Answer these questions from the highway excerpt below.
1. What does devoting a strip in the center of a highway to trees and flowers constitute?
2. What two purposes may a street unite in part?
3. In the writer's opinion, what forbids city council from making the change?

++++ Source ++++

This they had a right to do. It is not necessary that every part of all highways should be used for the passage of vehicles and pedestrians. It is proper that some regard should be had for the aesthetic tastes, the comfort, health and convenience of the public. To provide that a strip in the center of a highway should be devoted to trees and flowers, as is done in many of our cities, constitutes a public use. In re Clinton Avenue, 57 App. Div., 166, 68 N.Y.S., 196, affirmed. In re City of New York, 167 N.Y., 624, 60 N.E., 1108, citing Shoemaker v. U.S., 147 U.S. 282, 13 S.Ct., 361, 37 L.Ed., 170.

A street may in part unite the two purposes — one to furnish a way for travel, and the other as a park or public place. Id.

Now, however, having crystallized the outlines of the two highways and the park, city council undertakes to make the change as herein before set forth, over the objection of an adjacent landowner. This, in my opinion, the city charter forbids them to do.

++++ Available data ++++

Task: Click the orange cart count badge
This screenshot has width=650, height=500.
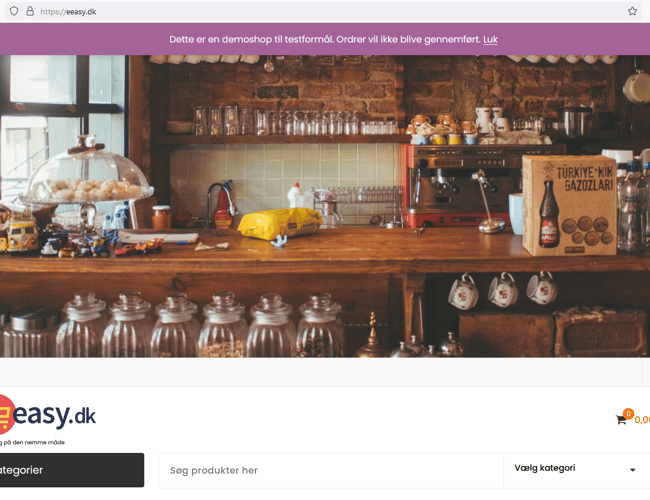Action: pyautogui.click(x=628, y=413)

++++

### Response to the task
1. A public use.
2. Furnishing a way for travel, and serving as a park or public place.
3. The city charter.